REQUIRED TASK:
Set out each line of the material below as a numbered list, omitting blank lines and leaving out the pictures.

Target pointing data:
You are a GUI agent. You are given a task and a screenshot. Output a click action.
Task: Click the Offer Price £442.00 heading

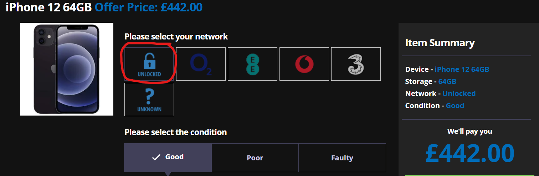[x=149, y=7]
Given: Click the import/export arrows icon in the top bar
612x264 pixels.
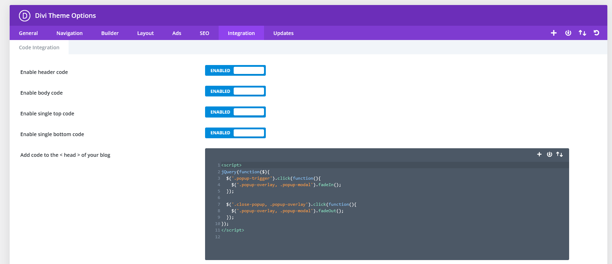Looking at the screenshot, I should pyautogui.click(x=582, y=33).
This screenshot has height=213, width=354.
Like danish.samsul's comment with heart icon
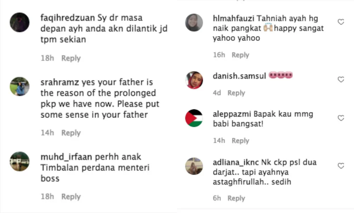341,80
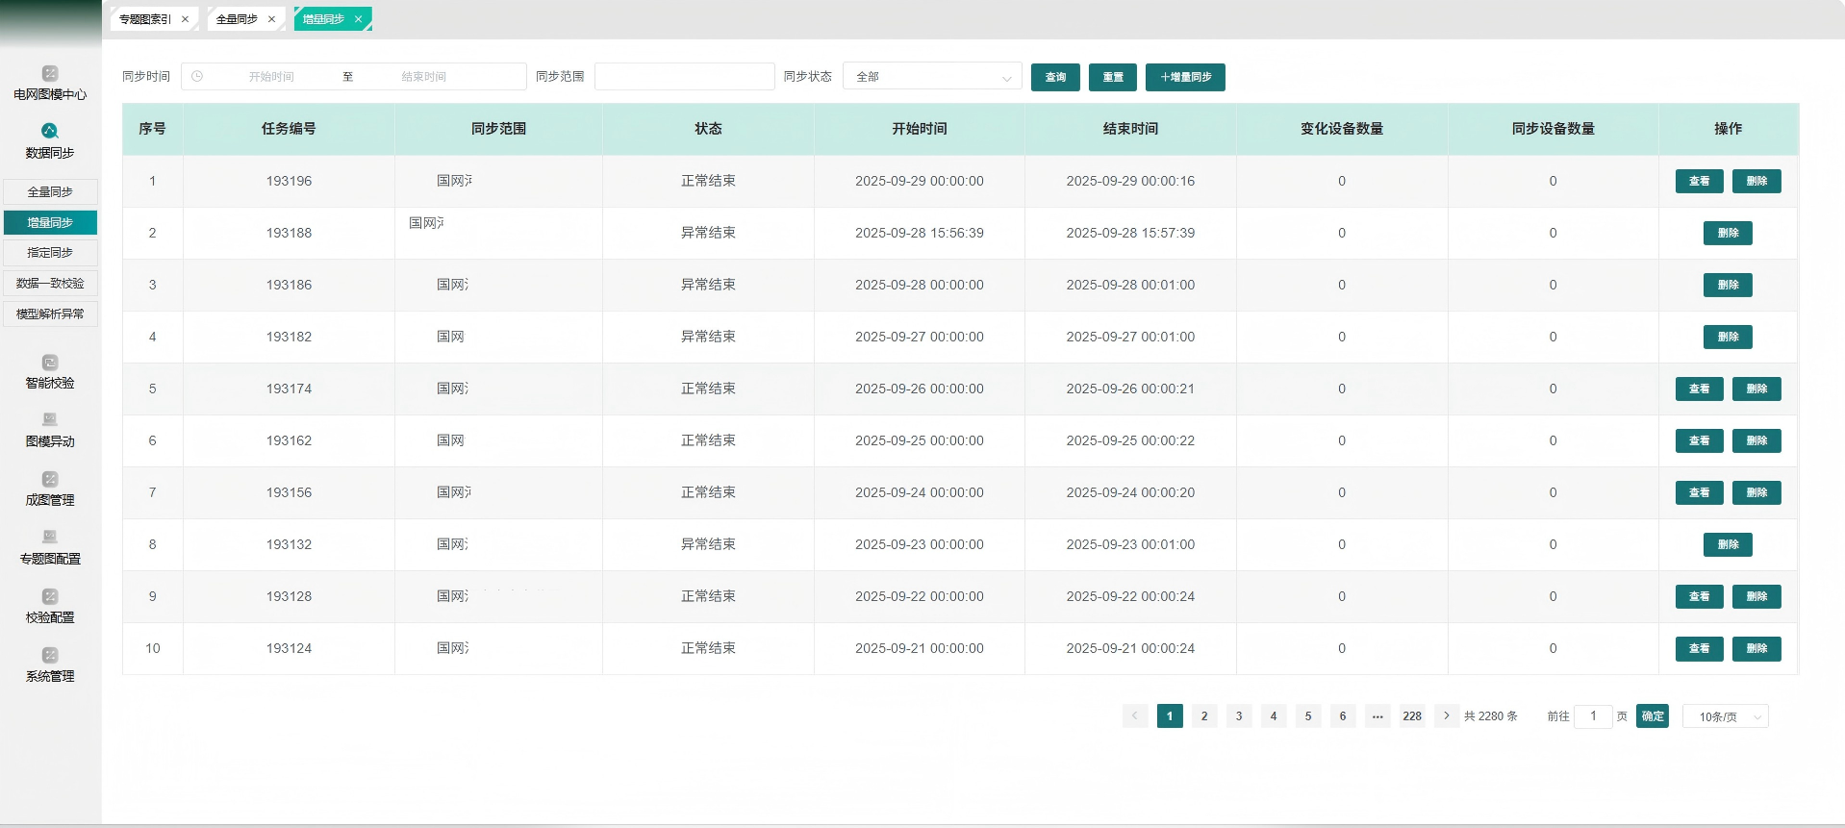Click the 查询 button
Screen dimensions: 1845x828
[x=1055, y=77]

FINISHED EXERCISE:
1. You are a GUI agent. You are given a task and a screenshot. Output a click action.
2. Task: Click the Offer Price £442.00 heading
3. [x=149, y=7]
4. Given: Click the import/export arrows icon in the top bar
5. 612x264 pixels.
6. Looking at the screenshot, I should pyautogui.click(x=582, y=33).
7. This screenshot has height=213, width=354.
8. Like danish.samsul's comment with heart icon
9. 341,80
10. Click the 查询 button
11. Screen dimensions: 1845x828
12. [x=1055, y=77]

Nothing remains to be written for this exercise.